Research Project

09 Mar: Economic activity, technological progress, and water resource utilization on Oʻahu

PI: Peter Fuleky
These researchers are developing summary measures of economic conditions in various industries (especially tourism, health care, food, and agriculture) to establish the levels of dependency on the state’s limited water resources and likely future demand under various scenarios of economic, technological, and population change.

09 Mar: Land-based pollutants in herbivorous reef fishes on Hawaiian reefs

PI: Megan Donahue
This work compares concentrations of metal pollutants in reef fish muscle tissue collected at several sites suffering, to different degrees, from contamination due to urban runoff into watersheds and coastal waters. The researchers aim to identify species and locations most impacted and aid communities to minimize the effects of land-based pollutants on coral reefs.

09 Mar: Coral reef CO2 variations at the Coastal Ocean Hawaiʻi Acidification Network (COHAMN): Impact of basin scale oceanographic forcing

PI: Eric DeCarlo
This project continues the decade-old MAPCO2 buoy program at four coral reef sites around Oʻahu, measuring CO2 in the atmosphere and dissolved in seawater as well as other parameters relevant to CO2 biogeochemistry, as part of an ongoing global CO2 monitoring program.

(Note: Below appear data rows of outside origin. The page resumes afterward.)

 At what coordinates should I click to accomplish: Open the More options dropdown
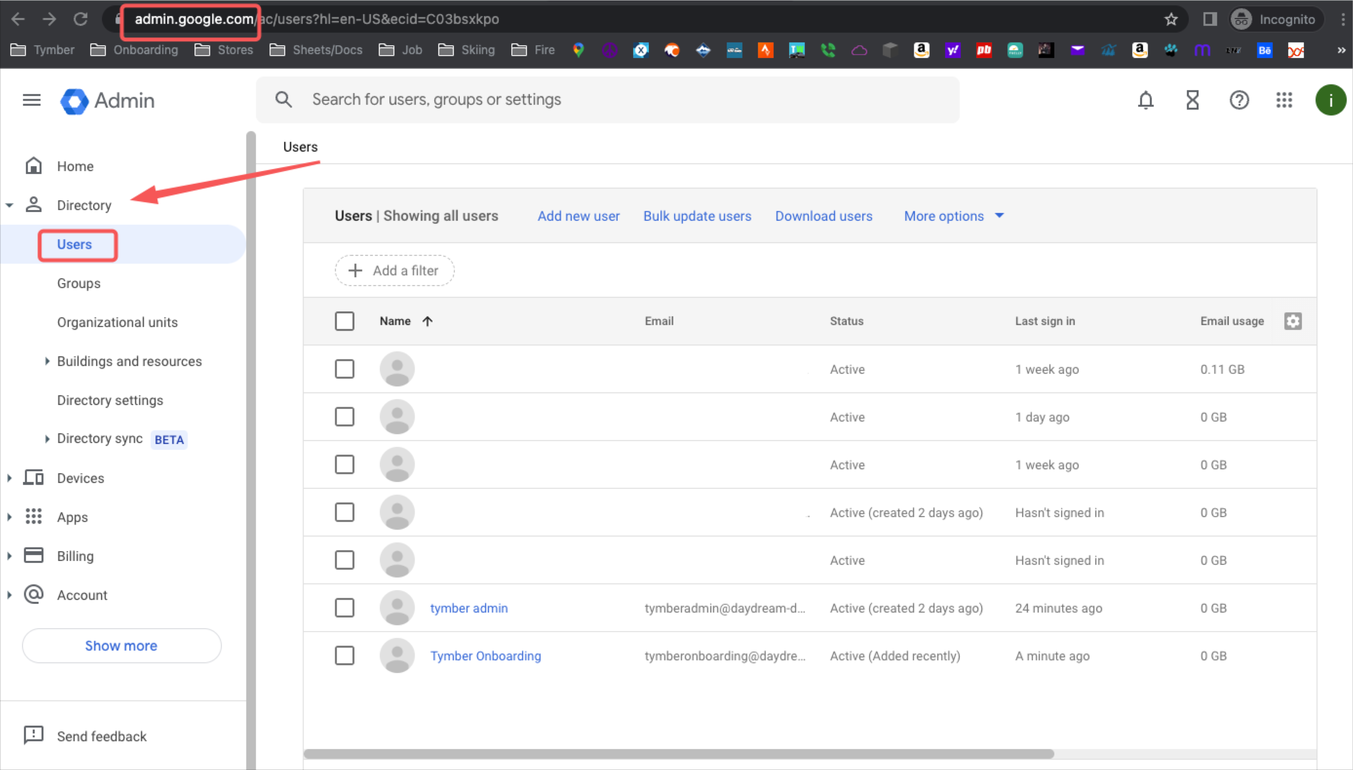(x=953, y=216)
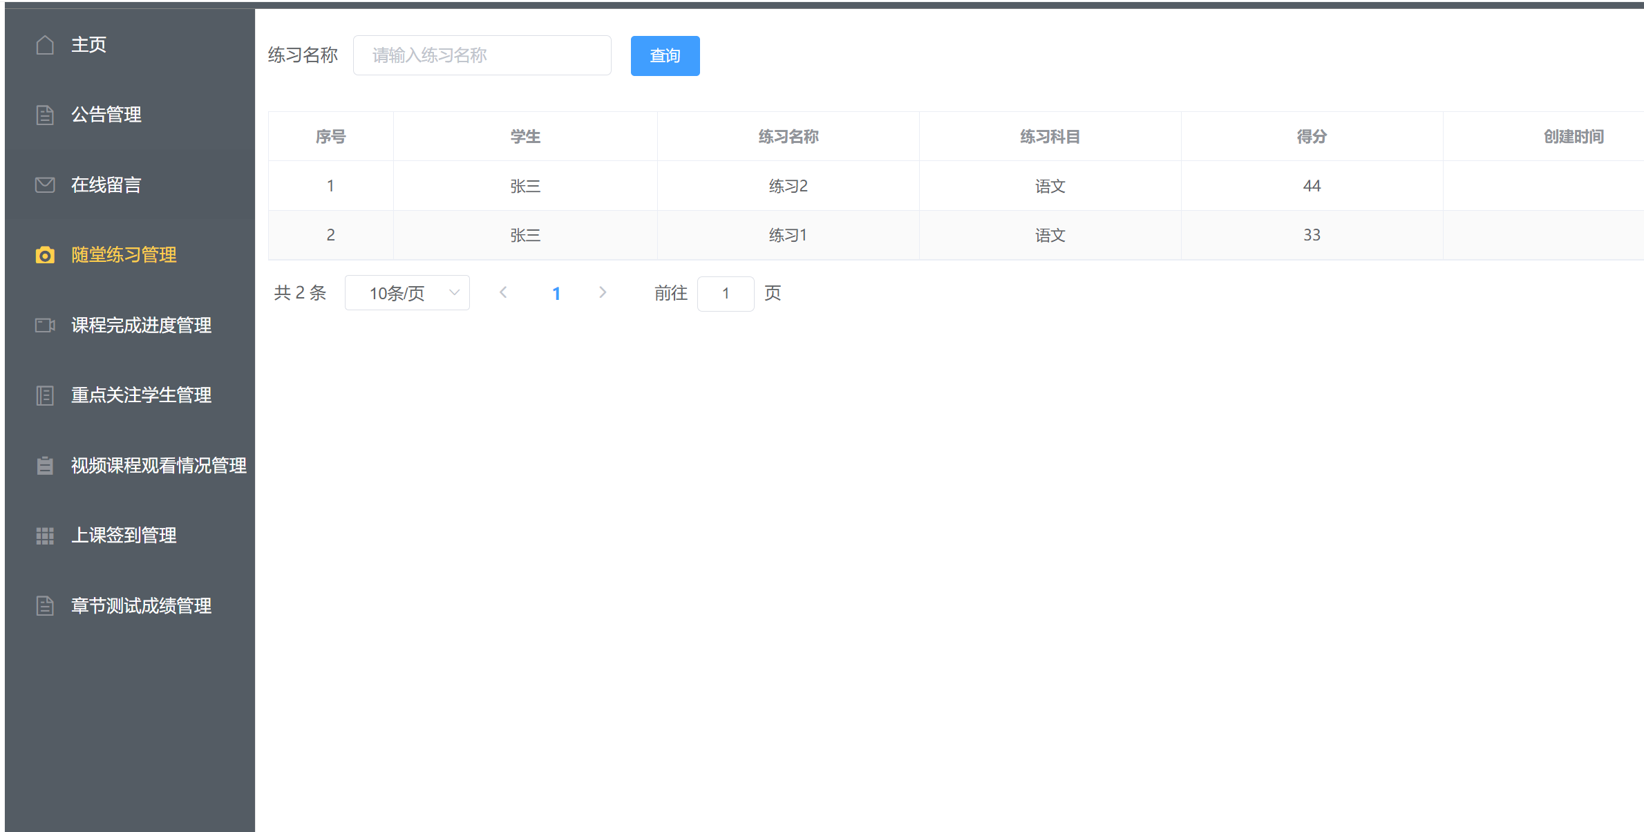Select the video icon for 课程完成进度管理
Viewport: 1644px width, 832px height.
point(45,325)
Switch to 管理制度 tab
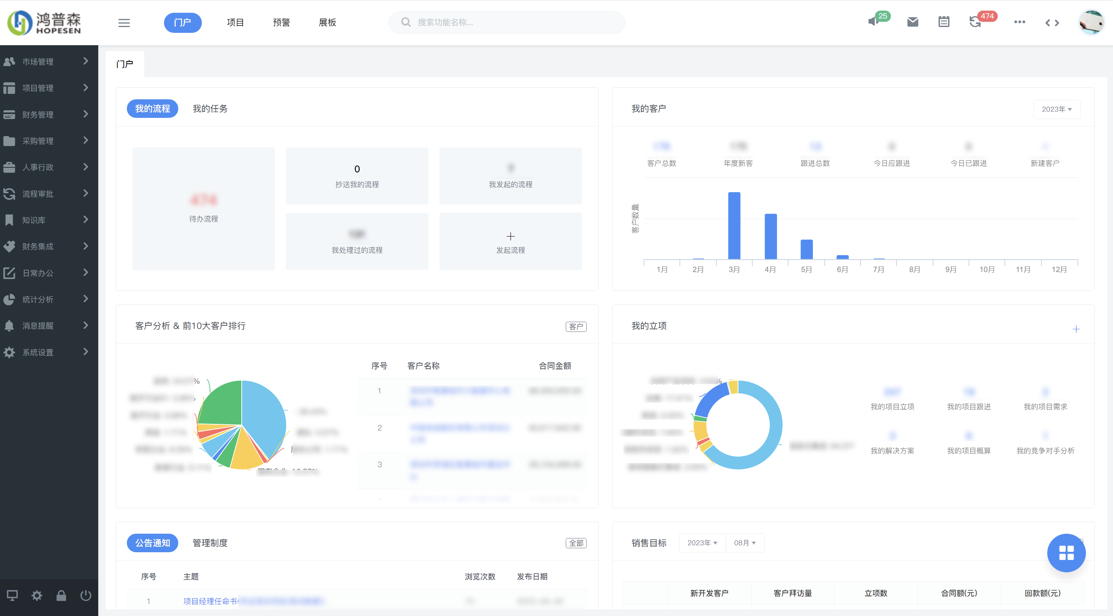The image size is (1113, 616). tap(210, 543)
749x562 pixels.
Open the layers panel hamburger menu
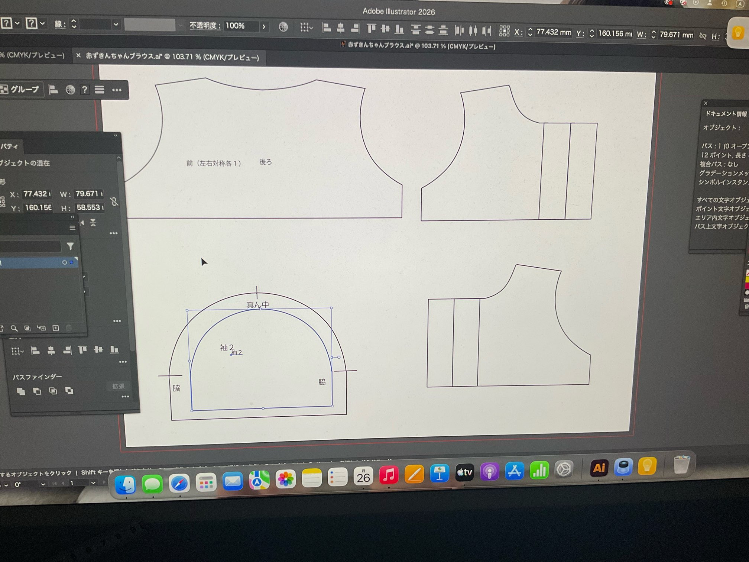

09 Mar: Predicting and mapping Hawaiian mesophotic coral ecosystems for sustainable coastal development

PI: Robert Toonen
This study sought to address our fundamental lack of knowledge regarding vulnerable low-light, mesophotic coral ecosystems (at depths of 30-180 m) in order to better manage impacts from invasive species, coastal development, and exploration. By using statistical modeling, combined with machine learning, researchers created predictive maps to illustrate the distribution of mesophotic reefs and invasive algae across the main Hawaiian Islands. They found that all islands had some stretches of coastline identified as highly susceptible to invasion of the green alga Avrainvillea amadelpha, in both shallow and mesophotic depths.

09 Mar: Integration of next-generation sequencing into traditional Hawaiian practices to improve management and restoration of fishponds

PI: Robert Toonen
With Hawaiian fishponds as models of sustainable aquatic resource management, this study uses two important crab species, Portunus sanguinolentus hawaiiensis and Scylla serrata, to explore whether fishponds are self-seeding, importing, or exporting species, and whether traditional harvest practices continue to be viable. Early results show a broad diversity of crab sizes, with a possibility of tagging and tracking crabs outside the fishpond, as well as within.